As you write your driver, you will probably start with very simple error handling. As you use your driver, you are likely to discover more error cases to handle. Sometimes you will find that you need to redesign some components of your driver to get error handling correct. As an example, until very recently, error handling in the floppy driver was not very good. You could mount a write-protected floppy read-write and cause serious problems when you then tried to write to the floppy. Also, if you tried (for instance) to write a tar archive on a write-protected floppy, you would get a stream of errors as the driver reset the floppy drive and kept assuming the error would go away. It took a significant rewrite of the floppy driver to solve that problem correctly.


This isn't really specific to block device drivers, but it is certainly necessary to know. In issue 9, I gave an example initialization function, but it was mostly pseudo-code and didn't cover many of the things that you need to do to work with real devices. For instance, it doesn't explain how to grab a DMA channel, nor does it explain how to grab an IRQ line.

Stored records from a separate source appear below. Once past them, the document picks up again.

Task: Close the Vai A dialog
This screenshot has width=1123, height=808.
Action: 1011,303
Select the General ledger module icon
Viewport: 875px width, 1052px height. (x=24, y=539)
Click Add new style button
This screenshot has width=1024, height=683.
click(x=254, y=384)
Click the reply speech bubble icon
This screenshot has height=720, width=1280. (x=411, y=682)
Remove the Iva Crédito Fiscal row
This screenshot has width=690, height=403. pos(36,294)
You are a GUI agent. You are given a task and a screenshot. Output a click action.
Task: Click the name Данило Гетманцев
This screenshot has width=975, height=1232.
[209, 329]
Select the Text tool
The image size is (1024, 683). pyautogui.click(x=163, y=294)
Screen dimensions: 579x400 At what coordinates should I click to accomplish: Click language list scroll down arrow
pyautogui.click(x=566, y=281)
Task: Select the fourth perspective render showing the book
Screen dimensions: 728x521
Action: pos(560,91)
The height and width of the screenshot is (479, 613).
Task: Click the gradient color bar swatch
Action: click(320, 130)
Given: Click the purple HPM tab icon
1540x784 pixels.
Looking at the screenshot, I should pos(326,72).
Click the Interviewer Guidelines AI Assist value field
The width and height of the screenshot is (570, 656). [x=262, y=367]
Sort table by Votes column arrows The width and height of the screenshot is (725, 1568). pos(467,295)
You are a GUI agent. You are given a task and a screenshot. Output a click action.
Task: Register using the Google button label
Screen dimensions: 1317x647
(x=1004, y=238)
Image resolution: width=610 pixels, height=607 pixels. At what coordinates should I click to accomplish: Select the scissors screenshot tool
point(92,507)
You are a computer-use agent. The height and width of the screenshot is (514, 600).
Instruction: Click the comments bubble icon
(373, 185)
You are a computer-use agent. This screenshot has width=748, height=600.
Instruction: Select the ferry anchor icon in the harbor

The easiest way to deal with IRQ and DMA is to allocate both the IRQ line and DMA channel while initializing the device. It's not the best way, but it is the easiest way to start out while you are writing your device driver. When you want to figure out exactly when to allocate and free them, you can read other device drivers. The floppy device driver, for instance, has functions floppy_grab_irq_and_dma() and floppy_release_irq_and_dma() which do exactly what they say, and are used not only in the initialization code, but all through the rest of the driver.

The floppy_grab_irq_and_dma() function is a good place to start to learn how to allocate IRQ lines and DMA channels. According to <asm/dma.h>, the IRQ line should be allocated first and released last.

We'll look at IRQs first. request_irq() takes four arguments. The first argument to request_irq() is the number of the IRQ line to allocate. The second is the interrupt service routine to call when an interrupt is received. The third is a flag which is either set to SA_INTERRUPT or something else (presumably 0), which determines whether the argument passed to the interrupt service routine is a pointer to a register structure (0) or the number of the interrupt (SA_INTERRUPT), and also whether the interrupt is a “fast” interrupt handler (SA_INTERRUPT) or a “slow” interrupt handler (0). A “slow” interrupt handler is one where more processing is done when the interrupt handler returns, including possibly running the scheduler to choose a new process to become the active one. A “fast” interrupt handler does as little as possible. The fourth argument is the name of the device driver.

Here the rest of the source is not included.